2. Replacement cost compensates for the weaknesses of purchase price by using the cost that would be incurred to replace the assets. This is a favorite approach of many disaster planners, because it approximates the true cost of recovery.
3. Depreciated value is an accounting concept that attempts to convey that most assets decrease in value over time. It spreads the value of the asset over its useful life and then deducts a portion of it each year. For example, depreciating a $10,000 server using a five-year useful life would result in subtracting $2,000 of its value every year. Although the depreciated-value approach does incorporate information about the age of assets, most disaster recovery planners dislike it because of the limited market (and appetite) for used replacement equipment.

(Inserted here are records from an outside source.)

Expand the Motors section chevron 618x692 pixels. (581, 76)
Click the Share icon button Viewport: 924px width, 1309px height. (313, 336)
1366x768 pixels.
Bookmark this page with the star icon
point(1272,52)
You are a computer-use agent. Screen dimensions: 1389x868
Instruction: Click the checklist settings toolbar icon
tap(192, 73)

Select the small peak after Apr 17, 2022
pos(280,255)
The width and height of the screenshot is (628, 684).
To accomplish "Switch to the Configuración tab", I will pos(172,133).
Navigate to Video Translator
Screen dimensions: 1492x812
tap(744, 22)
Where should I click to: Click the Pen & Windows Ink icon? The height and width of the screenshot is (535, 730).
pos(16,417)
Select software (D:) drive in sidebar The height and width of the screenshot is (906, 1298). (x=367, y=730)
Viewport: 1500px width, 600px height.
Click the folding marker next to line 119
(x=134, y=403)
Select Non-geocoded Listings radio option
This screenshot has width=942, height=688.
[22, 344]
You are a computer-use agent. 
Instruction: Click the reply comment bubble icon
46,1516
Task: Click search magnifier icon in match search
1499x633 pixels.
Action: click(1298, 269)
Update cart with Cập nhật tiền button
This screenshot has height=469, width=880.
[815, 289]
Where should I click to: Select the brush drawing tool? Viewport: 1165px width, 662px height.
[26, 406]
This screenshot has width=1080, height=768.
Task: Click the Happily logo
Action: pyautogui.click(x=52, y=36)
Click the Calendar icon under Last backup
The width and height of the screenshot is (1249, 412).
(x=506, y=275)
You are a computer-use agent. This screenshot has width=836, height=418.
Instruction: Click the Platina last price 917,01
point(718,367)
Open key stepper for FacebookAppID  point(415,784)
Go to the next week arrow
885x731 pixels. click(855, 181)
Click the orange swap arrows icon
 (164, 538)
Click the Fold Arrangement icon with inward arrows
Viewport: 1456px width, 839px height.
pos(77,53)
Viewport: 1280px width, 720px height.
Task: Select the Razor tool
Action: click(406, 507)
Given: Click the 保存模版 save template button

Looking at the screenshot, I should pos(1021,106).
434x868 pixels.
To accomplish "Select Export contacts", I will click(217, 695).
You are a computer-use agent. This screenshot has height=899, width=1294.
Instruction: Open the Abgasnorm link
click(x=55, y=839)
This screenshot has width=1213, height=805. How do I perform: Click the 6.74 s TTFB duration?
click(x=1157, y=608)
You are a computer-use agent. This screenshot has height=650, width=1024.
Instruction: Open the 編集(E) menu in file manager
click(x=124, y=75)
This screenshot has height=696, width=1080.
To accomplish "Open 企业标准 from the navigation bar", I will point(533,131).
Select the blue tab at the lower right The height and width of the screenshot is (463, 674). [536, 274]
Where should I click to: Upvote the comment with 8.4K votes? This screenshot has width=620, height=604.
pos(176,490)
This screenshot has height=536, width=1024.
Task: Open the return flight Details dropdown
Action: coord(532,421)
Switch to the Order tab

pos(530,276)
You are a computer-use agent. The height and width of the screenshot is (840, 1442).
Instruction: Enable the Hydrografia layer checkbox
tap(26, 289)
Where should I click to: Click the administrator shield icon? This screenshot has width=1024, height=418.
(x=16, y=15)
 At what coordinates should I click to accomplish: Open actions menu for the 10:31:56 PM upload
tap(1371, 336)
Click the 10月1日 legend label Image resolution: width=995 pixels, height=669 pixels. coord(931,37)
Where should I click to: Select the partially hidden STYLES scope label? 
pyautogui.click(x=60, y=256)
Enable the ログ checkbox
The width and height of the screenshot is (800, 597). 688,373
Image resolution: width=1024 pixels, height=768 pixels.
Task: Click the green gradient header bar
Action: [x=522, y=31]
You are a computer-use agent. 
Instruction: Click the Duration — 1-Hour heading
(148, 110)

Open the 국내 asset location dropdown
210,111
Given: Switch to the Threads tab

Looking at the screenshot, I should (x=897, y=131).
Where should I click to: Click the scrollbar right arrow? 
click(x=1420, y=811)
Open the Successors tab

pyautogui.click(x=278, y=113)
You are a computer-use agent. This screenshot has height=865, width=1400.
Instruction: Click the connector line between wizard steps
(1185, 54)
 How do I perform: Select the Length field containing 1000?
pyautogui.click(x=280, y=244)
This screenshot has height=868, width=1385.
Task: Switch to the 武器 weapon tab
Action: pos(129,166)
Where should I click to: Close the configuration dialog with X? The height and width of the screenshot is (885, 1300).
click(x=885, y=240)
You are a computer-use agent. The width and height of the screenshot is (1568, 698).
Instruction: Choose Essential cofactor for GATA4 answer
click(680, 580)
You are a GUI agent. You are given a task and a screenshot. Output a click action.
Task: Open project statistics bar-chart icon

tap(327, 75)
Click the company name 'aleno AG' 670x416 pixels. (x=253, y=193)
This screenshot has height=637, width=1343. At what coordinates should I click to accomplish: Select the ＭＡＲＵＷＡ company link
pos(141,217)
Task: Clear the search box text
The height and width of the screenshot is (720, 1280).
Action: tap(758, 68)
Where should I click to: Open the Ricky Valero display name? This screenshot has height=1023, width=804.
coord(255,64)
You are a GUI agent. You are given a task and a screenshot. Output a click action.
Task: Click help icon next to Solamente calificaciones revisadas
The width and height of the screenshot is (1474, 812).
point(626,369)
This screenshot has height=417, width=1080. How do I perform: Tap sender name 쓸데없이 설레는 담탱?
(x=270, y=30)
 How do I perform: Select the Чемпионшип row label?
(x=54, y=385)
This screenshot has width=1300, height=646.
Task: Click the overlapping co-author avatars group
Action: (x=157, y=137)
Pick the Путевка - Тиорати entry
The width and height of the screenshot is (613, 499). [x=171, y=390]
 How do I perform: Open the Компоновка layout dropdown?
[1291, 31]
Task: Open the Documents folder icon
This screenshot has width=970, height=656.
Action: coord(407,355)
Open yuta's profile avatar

Asset identification and valuation provides one major component of the data required for a risk assessment.
The second major category of information to collect concerns the specific risks facing assets. The risks to consider will depend upon the physical, geographic and political climate. For example, businesses in Florida must keep hurricanes top-of-mind, while earthquakes are the greater risk to California-based operations.
When identifying risks, it’s important to be exhaustive, yet reasonable. The goal should be to enumerate every risk that could foreseeably affect IT operations. Don’t go off the deep end worrying about bizarre scenarios, but consider the likelihood of a risk materializing.
After identifying the risks that might affect operations, the next step is to assign an exposure factor (EF) to each risk/asset pair in the environment. Exposure factor, expressed as a percentage of asset value, is meant to approximate the percentage of the asset that will be damaged if the risk materializes. For example, if company leadership believes that a data-center fire could destroy three-quarters of the business’s asset value, the exposure factor is 75 percent.
The last piece of information needed about each risk is its annualized rate of occurrence (ARO). This is, quite simply, the number of times per year that the risk is expected to occur. In most cases, this is expressed as a decimal. For example, a business identified by the Federal Emergency Management Agency as lying in a 100-year flood plain should expect a flood to occur every 100 years. Translating this to a decimal value, they would expect 0.01 floods to occur per year, giving an ARO value of 0.01.
At this point in the risk-assessment process, most important assets should have been identified, values to those assets should have been assigned, the risks facing operations should have been listed, and the exposure to each of those risks should have been determined. The final concept, loss expectancy, pulls all of these values together. It’s necessary to calculate two separate loss expectancies, which build upon each other.
The first of these values is the single loss expectancy (SLE). This is the dollar value of the damage expected to occur each time the risk materializes and is calculated by multiplying the asset value by the exposure factor. If evaluating the risk of fire in a data center with an asset value of $10 million and an exposure factor of 75 percent, the single loss expectancy is $7.5 million. The result? Expect to incur $7.5 million of damage each time fire strikes your data center.
The second value, the annualized loss expectancy (ALE), brings probability into the equation and is the amount of damage expected in a typical year. The ALE is calculated by multiplying the SLE by the ARO. In the data-center fire example, if experts determine there is a 0.01 ARO, the ALE is then $75,000. This value simply annualizes the cost of a rare event for planning purposes.
After calculating the ALEs for the risk/asset pairs, begin to use this information to make intelligent risk-mitigation decisions. Think back to the fire-suppression salesperson. If his $50,000 system would reduce by 50 percent either the risk of fire or the amount of damage caused by a fire, the $75,000 ALE indicates that the system would pay for itself in less than two years. That’s the power of how quantitative risk assessment can add science to risk-management decision making.